Alternate data streams used by hackers
When dealing with network security, administrators often times don’t truly appreciate the lengths that a sophisticated hacker would go through to hide his tracks. Simple defacements and script kiddies aside, a sophisticated hacker with more focused goals looks to a perimeter system breach as an opportunity to progress further inside a network or to establish a new anonymous base from which other targets can be attacked.
In order to achieve this task, a sophisticated hacker would need time and resources to install what is known as a root kit or hacker tools with which he can execute further attacks. With this, comes the need to hide the tools of his trade, and prevent detection by the systems administrator of the various hacking applications that he might be executing on the breached system.
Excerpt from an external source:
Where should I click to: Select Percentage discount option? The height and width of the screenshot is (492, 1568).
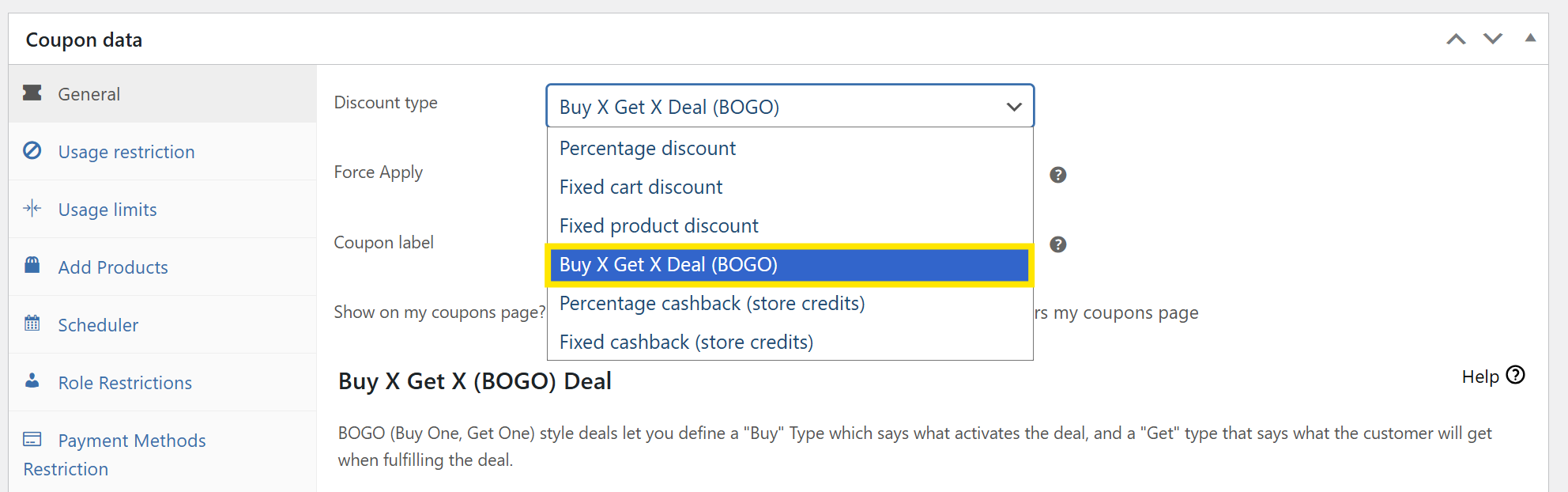tap(647, 149)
One popular method used in Windows Systems is the use of Alternate Data Streams (ADS). A relatively unknown compatibility feature of NTFS, ADS is the ability to fork file data into existing files without affecting their functionality, size, or display to traditional file browsing utilities like dir or Windows Explorer. Found in all version of NTFS, ADS capabilities where originally conceived to allow for compatibility with the Macintosh Hierarchical File System, HFS; where file information is sometimes forked into separate resources. Alternate Data Streams have come to be used legitimately by a variety of programs, including native Windows operating system to store file information such as attributes and temporary storage.